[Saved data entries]
***
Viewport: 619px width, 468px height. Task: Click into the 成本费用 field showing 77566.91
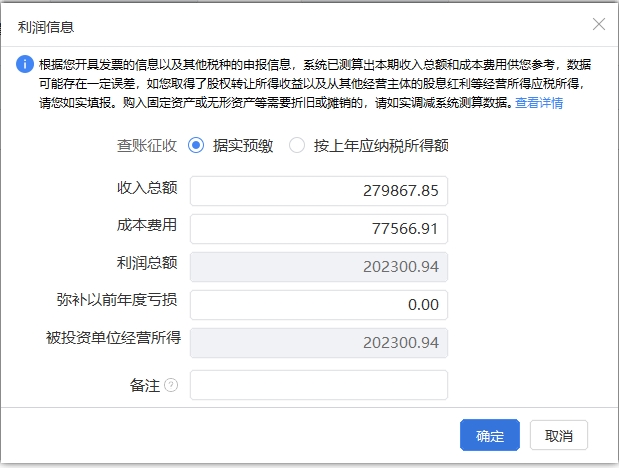pyautogui.click(x=319, y=229)
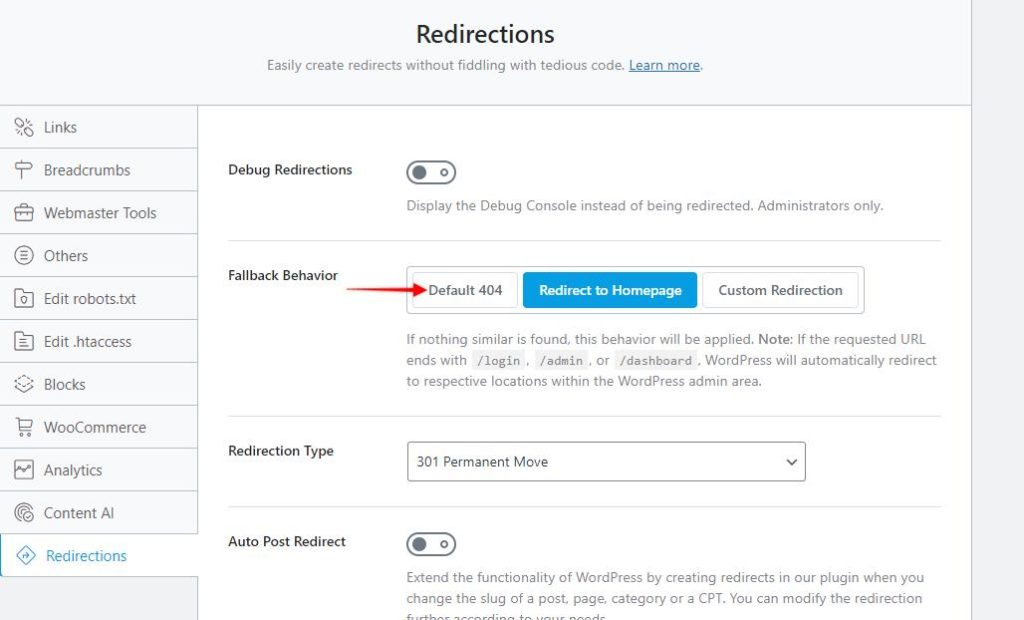Screen dimensions: 1024x620
Task: Click the Analytics chart icon
Action: (24, 470)
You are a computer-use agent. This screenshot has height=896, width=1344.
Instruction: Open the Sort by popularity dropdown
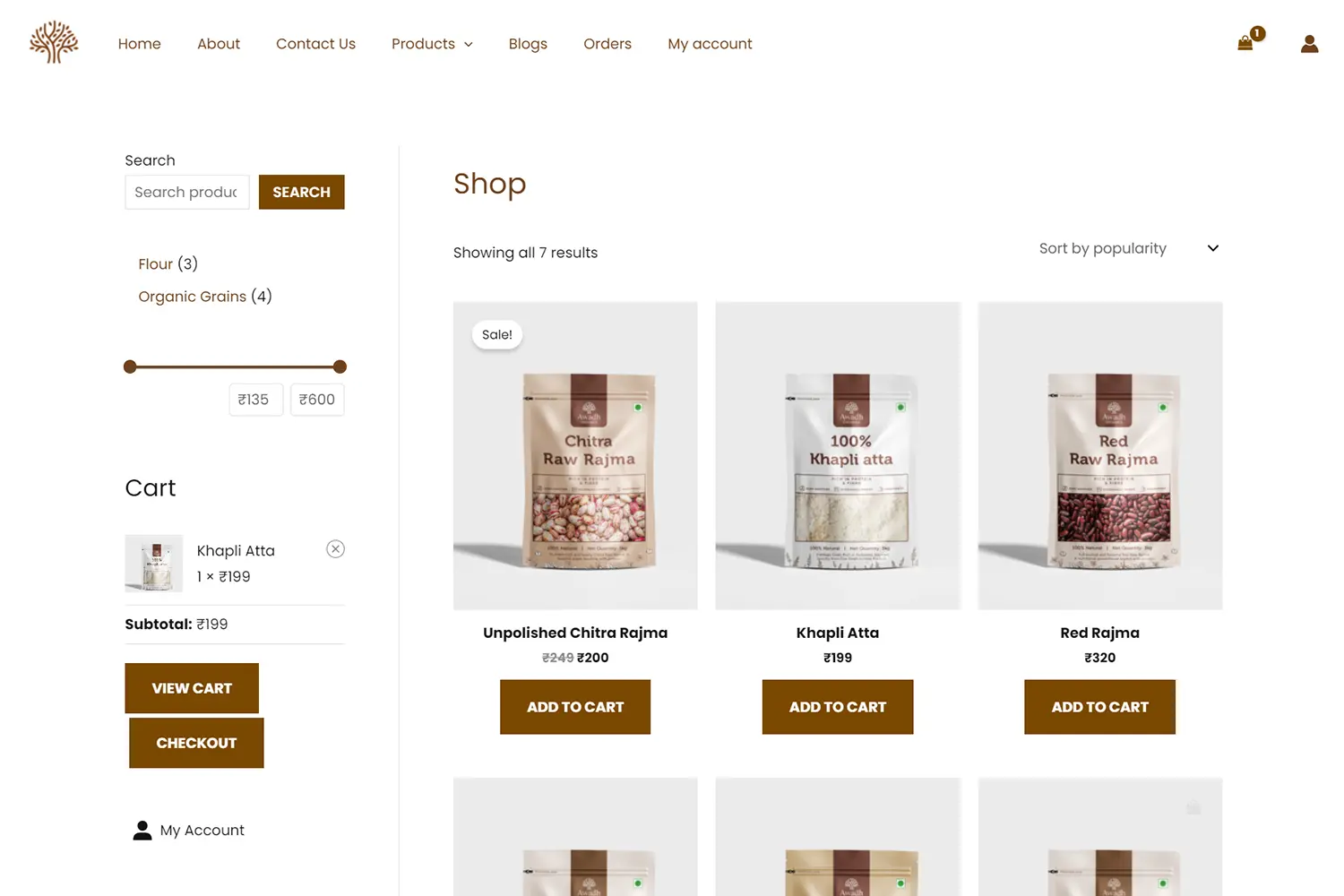coord(1128,248)
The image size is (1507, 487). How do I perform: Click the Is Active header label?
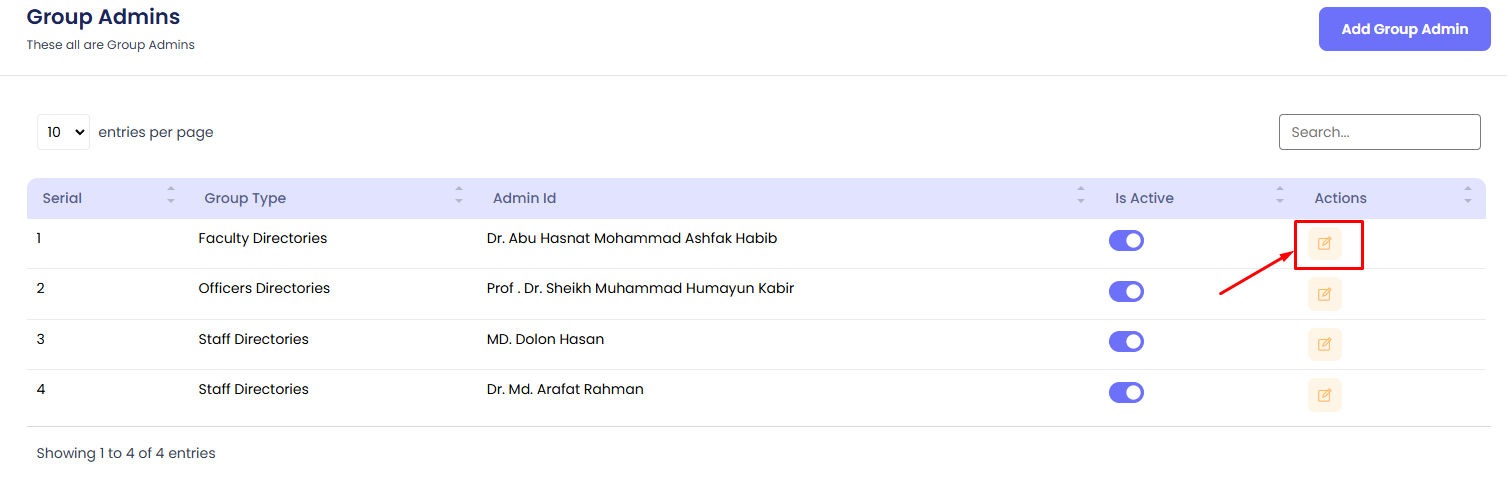[1144, 198]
***
Would you return the records exactly, keeping out every picture?

Viewport: 619px width, 468px height. Task: Click into the 成本费用 field showing 77566.91
pyautogui.click(x=319, y=229)
Screen dimensions: 1024x620
Task: Click the Analytics chart icon
Action: (24, 470)
You are a computer-use agent. This screenshot has height=896, width=1344.
Instruction: Open the Sort by popularity dropdown
coord(1128,248)
The image size is (1507, 487). How do I perform: Click the Is Active header label?
[1144, 198]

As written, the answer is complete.